The ideal candidate is hands-on, collaborative, and comfortable operating across security operations, engineering, compliance, and executive communication.

Key Responsibilities

Blue / Purple Team Operations

• Partner with internal Red Team and Pen Testers to support adversary emulation and Purple Team exercises
• Analyze attacker techniques and behaviors to improve detections, prevention strategies, and overall security posture
• Continuously improve defensive controls to reduce organizational risk

Incident Response & SOC Enablement

• Lead and participate in incident response testing ("fire drills") across approved endpoints and servers
• Validate SOC tools, alerting, and workflows during simulated and real-world events
• Evaluate and improve Incident Response Plans to ensure operational readiness

Detection Engineering & Elastic (XDR/SIEM)

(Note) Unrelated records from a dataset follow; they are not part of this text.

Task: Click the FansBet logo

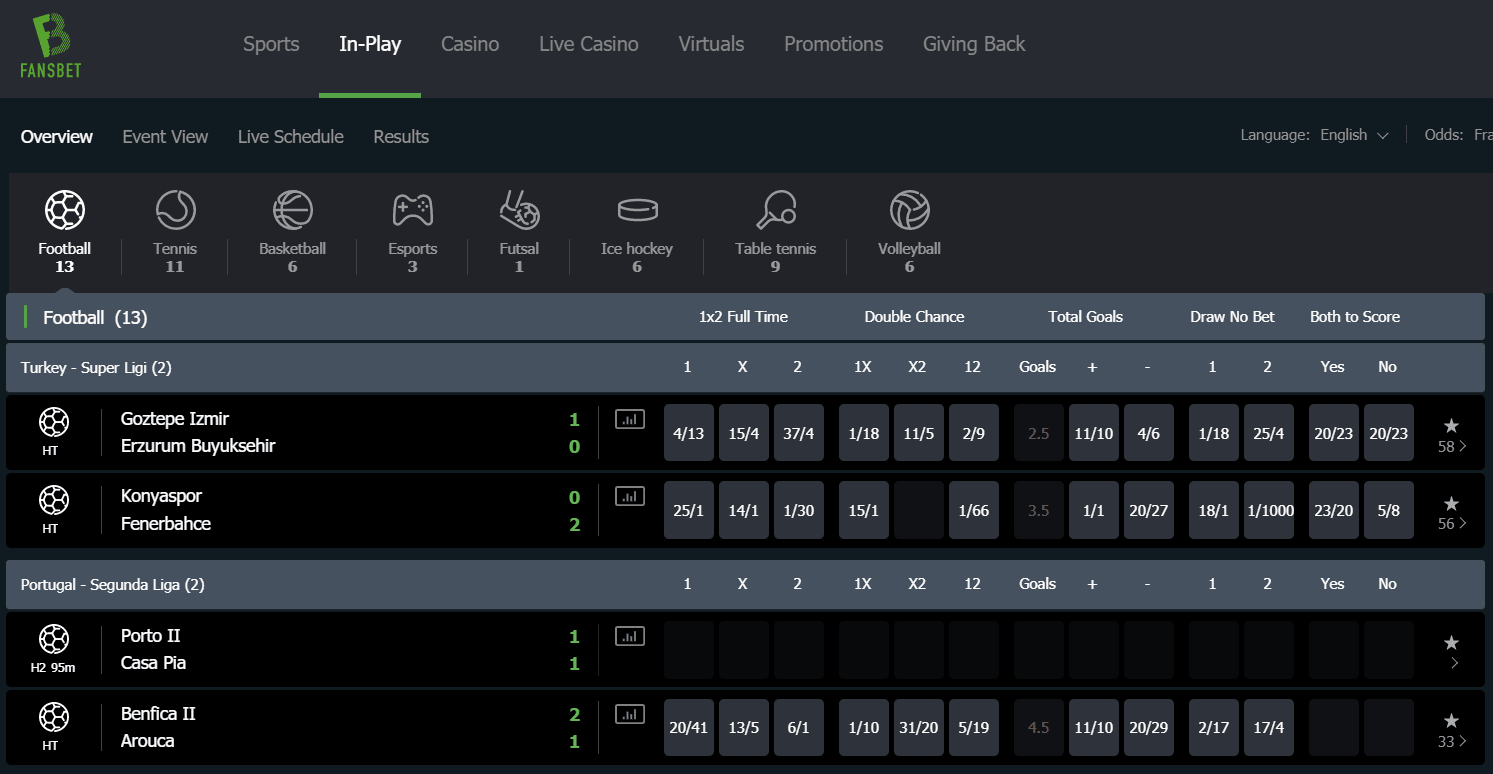Action: pos(50,45)
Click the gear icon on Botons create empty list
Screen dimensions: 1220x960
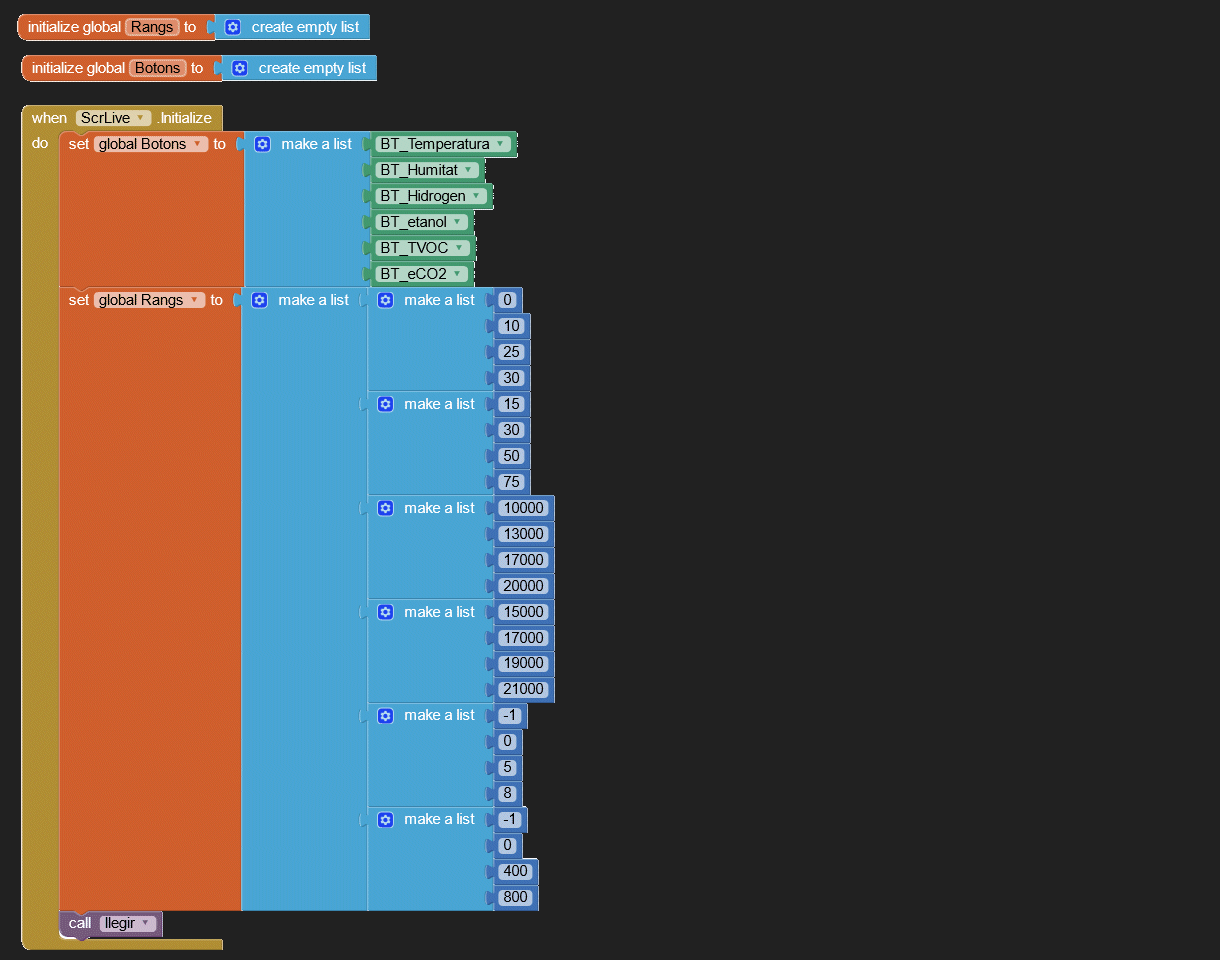pyautogui.click(x=240, y=68)
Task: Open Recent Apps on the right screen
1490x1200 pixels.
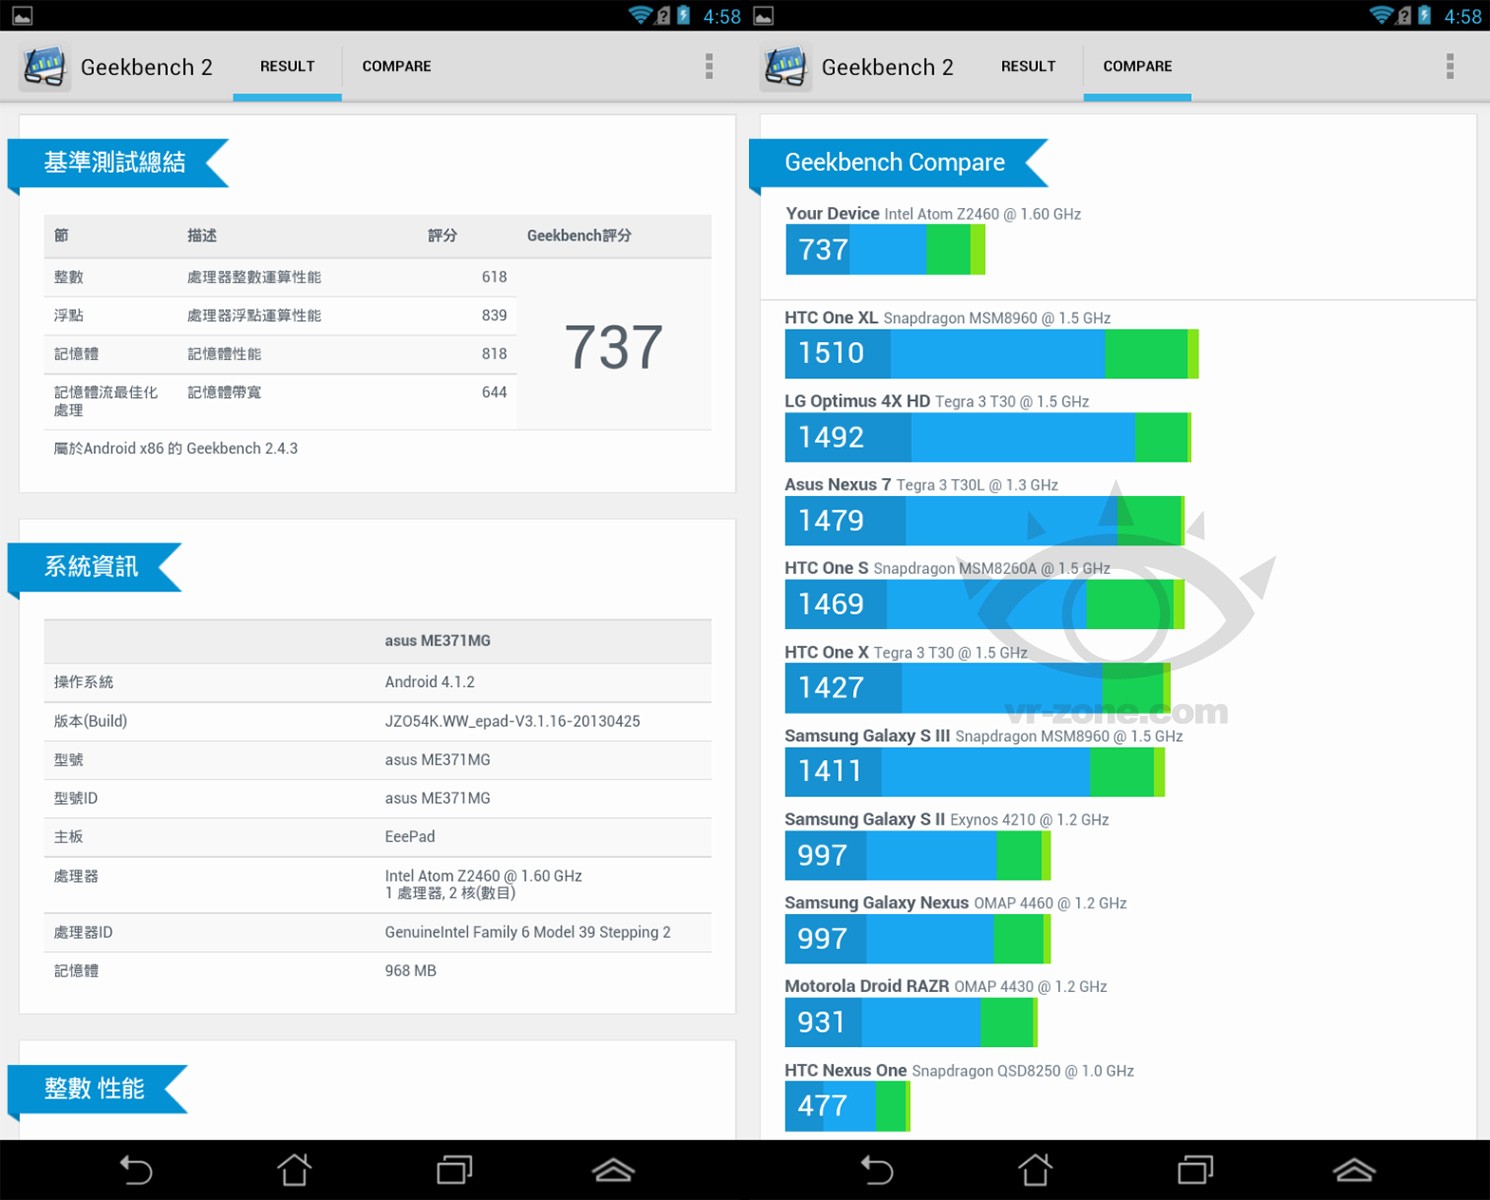Action: 1195,1169
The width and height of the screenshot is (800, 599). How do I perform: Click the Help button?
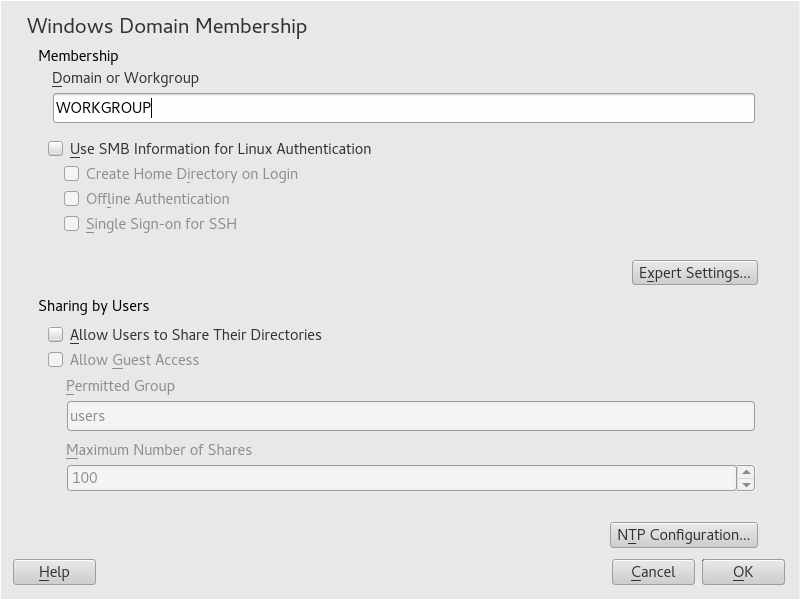click(54, 572)
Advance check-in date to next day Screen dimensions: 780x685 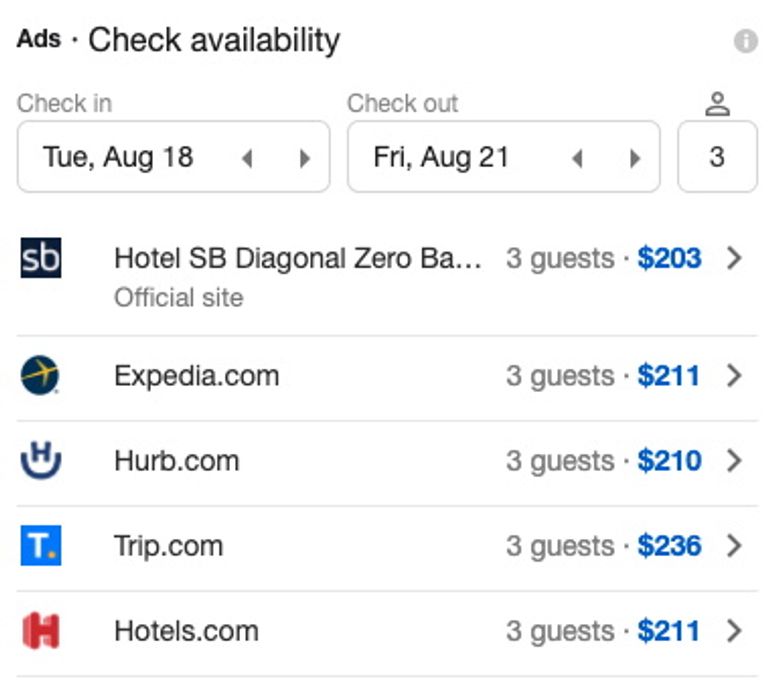pyautogui.click(x=305, y=158)
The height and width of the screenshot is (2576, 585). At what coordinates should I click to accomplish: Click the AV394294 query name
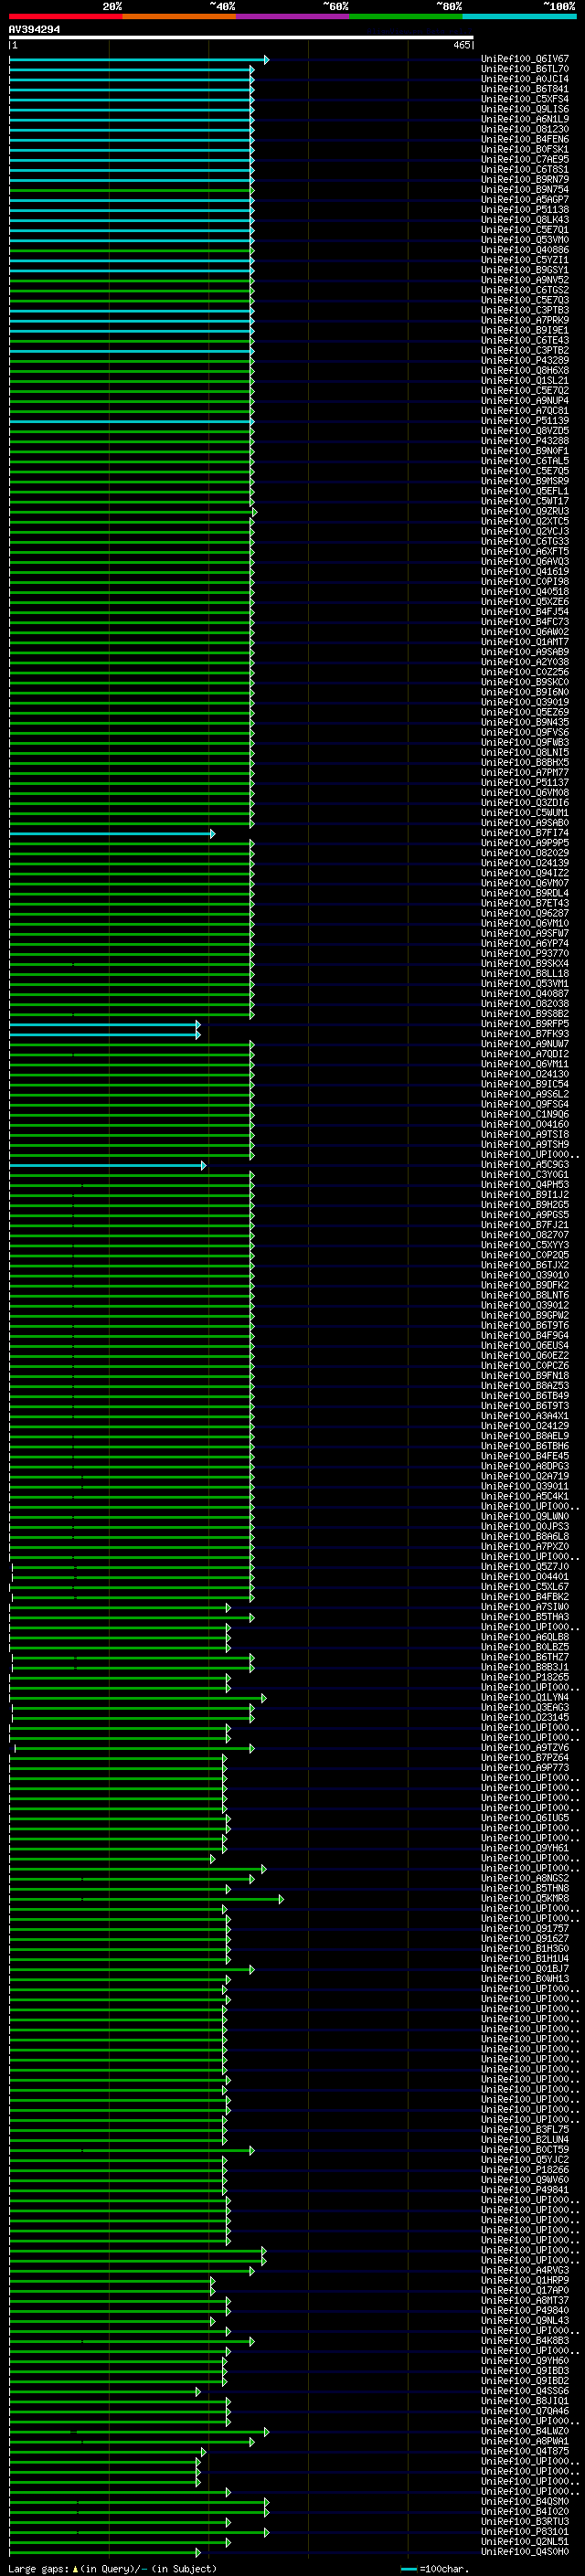coord(34,30)
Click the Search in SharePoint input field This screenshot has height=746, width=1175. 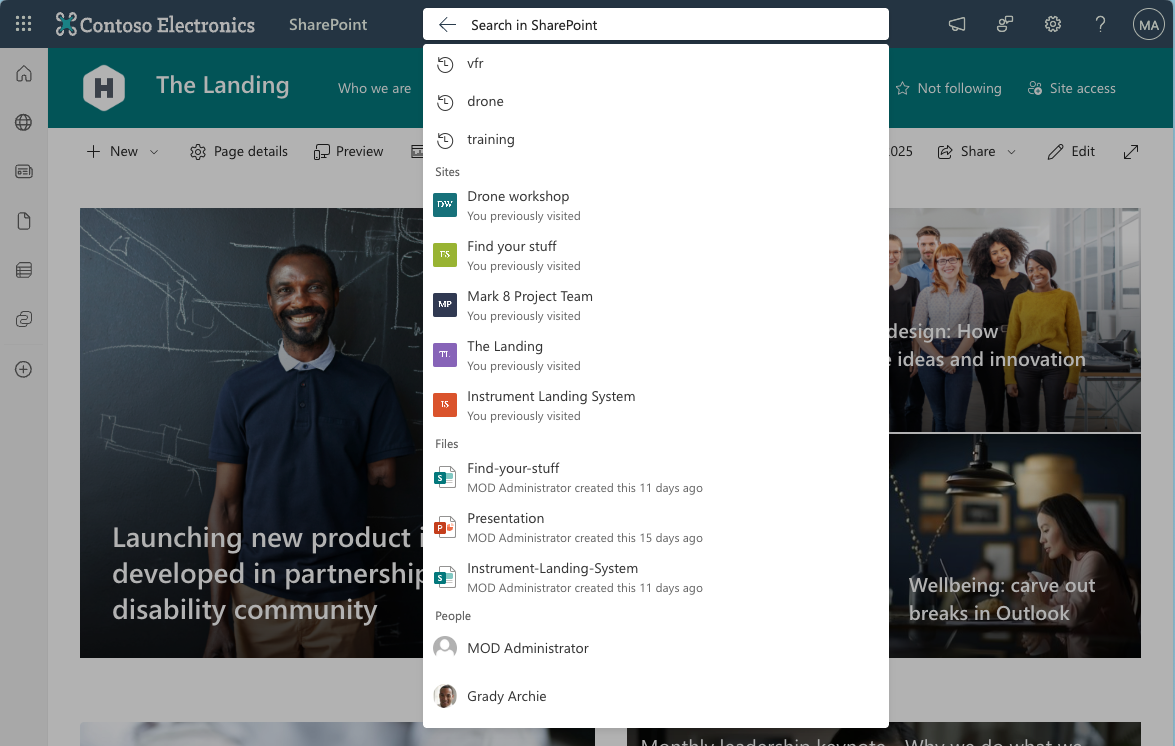(x=670, y=25)
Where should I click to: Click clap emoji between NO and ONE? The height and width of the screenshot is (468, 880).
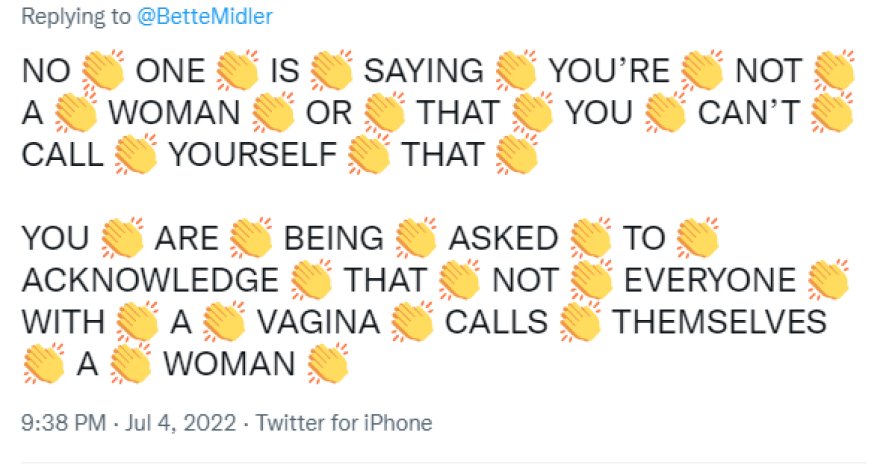(x=100, y=71)
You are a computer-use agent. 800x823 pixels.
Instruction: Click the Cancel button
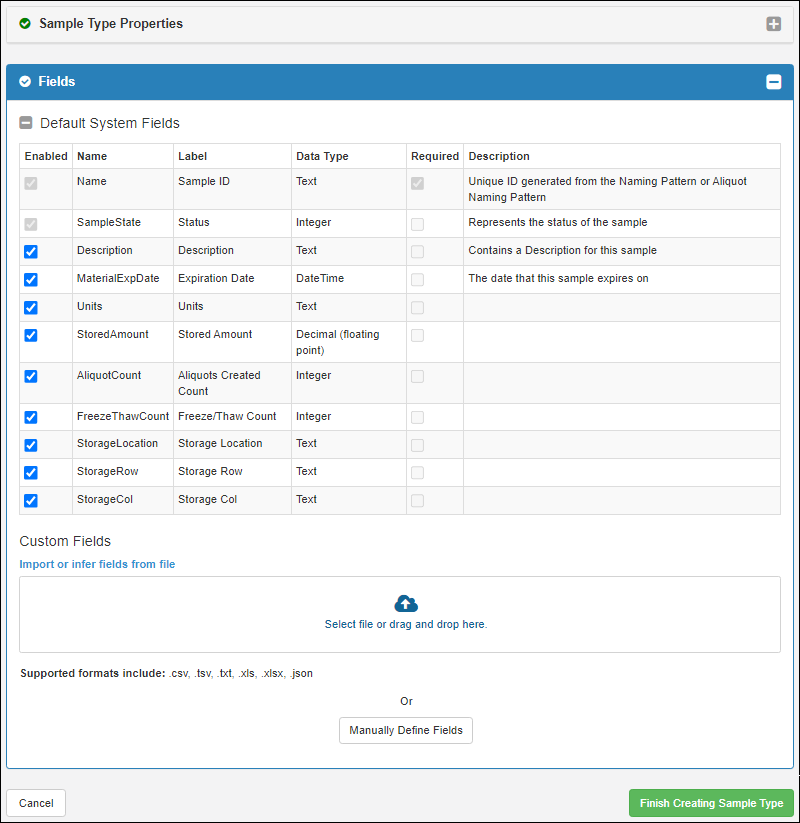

• Serve as a primary user and functional owner of Elastic Defend (XDR)
• Design, build, and maintain security dashboards using Elastic query languages
• Develop and maintain Detection-as-Codeworkflows, including:
  • Writing and tuning detection rules
  • Managing rule repositories in GitLab with clear documentation
  • Testing open-source detection content prior to production use
• Leverage Elastic Machine Learning for anomaly detection and alerting
• Manage and deploy security tool integrations to ingest and normalize log data

ACAS / Vulnerability & Compliance Management

• Fully manage ACAS from backend to frontend, including:
  • Server, agent, plugin, and STIG updates
  • Active scan configuration and compliance profile maintenance
• Support Government ISSOs/ISSEs with vulnerability and compliance reporting
• Coordinate with automation teams for high-side visibility and monitoring

ISSO / Compliance Support (Zero Trust Environment)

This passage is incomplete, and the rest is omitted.